Zhou et al (2023)³⁵ conducted a prospective randomized study to compare the effects of different antithrombotic agents on patients after primary unilateral total knee arthroplasty (TKA) in the context of applied TXA.

Methods

• A total of 180 patients (aged 55-80 years and diagnosed with knee osteoarthritis according to the Kellgren-Lawrence grading system [≥grade 3]) undergoing primary unilateral TKA were included.
• The average±SD follow-up period was 3.02±0.09 months, with no loss to follow-up.
• Patients received the following treatments:
  • Group 1 (n=60): XARELTO 10 mg orally 12 hours postoperatively and then QD 30 days.
  • Group 2 (n=60): dalteparin sodium 2500 IU subcutaneously 12 hours postoperatively and then QD 30 days.
  • Group 3 (n=60): aspirin (ASA) 100 mg orally 12 hours postoperatively and then QD 30 days.
• All patients were given 60 mg/kg TXA intravenously 5 minutes prior to prosthesis placement.
• Primary outcomes included the following: Post-treatment drainage volume (defined as the total amount of fluid drained from the drainage tube 24 hours after treatment [including the 24th hour]) and thrombotic complication rate (determined by dividing the number of patients with thrombosis in each group by the total number of patients).

Results

• Drainage volume and TBL after treatment were significantly lower in group 3 than in group 1 and 2 (P<0.001). Additionally, group 1 had significantly lower drainage volume and TBL in comparison to group 2 (P<0.001).
• There was no significant difference in intraoperative blood loss among the 3 groups (P=0.5), see Table: Blood Loss Parameters Among the 3 Groups.
• Difference in the thrombotic complication rate between the 3 groups of patients was not significant (P=0.6), see Table: Thrombotic Complications Among the 3 Groups
• No PE was reported in any of the 3 groups.

Douketis et al (2024)

Douketis et al (2024)¹⁸ conducted a post hoc subanalysis of the COMPASS (Cardiovascular Outcomes for People Using Anticoagulation Strategies) trial to evaluate the perioperative management and clinical outcomes in patients who required a surgery or invasive procedure during the trial and were receiving low-dose XARELTO and/or ASA.

Methods

• A total of 2632 patients who had undergone an elective or urgent surgery or procedure were included.
• The most common surgeries or procedures that patients underwent during the trial were percutaneous coronary intervention (~43%), carotid or other arterial angioplasty (~15%), pacemaker or internal cardiac defibrillator implantation (~9%), and coronary artery bypass graft surgery (~7%).
• Patients received the following treatments:
  • Group 1 (n=875): XARELTO 2.5 mg twice daily+ASA 100 mg once daily (mean age: 68.8 years; female, n=176)
  • Group 2 (n=857): XARELTO 5 mg twice daily (mean age: 68.1 years; female, n=163)
  • Group 3 (n=900): ASA 100 mg once daily (mean age: 68.3 years; female, n=176)
• Perioperative management was at the discretion of the treating physician.
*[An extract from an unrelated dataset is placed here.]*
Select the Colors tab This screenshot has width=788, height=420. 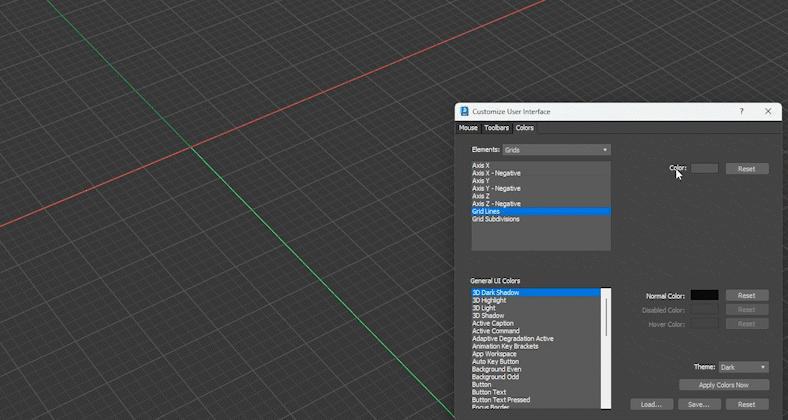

Patients were observed from 7 days before the surgery/procedure until 30 days after the surgery/procedure.
• The following outcomes were included: composite of myocardial infarction and angina, stroke, and acute limb ischemia; composite of myocardial ischemia, stroke, acute limb ischemia, and cardiovascular death; and any bleeding (major or minor). Individual outcomes were bleeding (major, minor, or any), stroke (ischemic or hemorrhagic), myocardial ischemia, venous thromboembolism, and all-cause mortality.

Results

• Approximately 1/3 of the patients continued the study drug without interruption, and the remaining patients interrupted the study drug between 1 and ≥10 days before the surgery/procedure; the longest interruption interval was 14 days.
• For clinical outcomes during the perioperative period (day -7 to day +30), see Table: Perioperative Clinical Outcomes

LITERATURE SEARCH

A literature search of MEDLINE^®, EMBASE^®, BIOSIS Previews^®, DERWENT^® (and/or other resources, including internal/external databases) was conducted on 08 July 2024.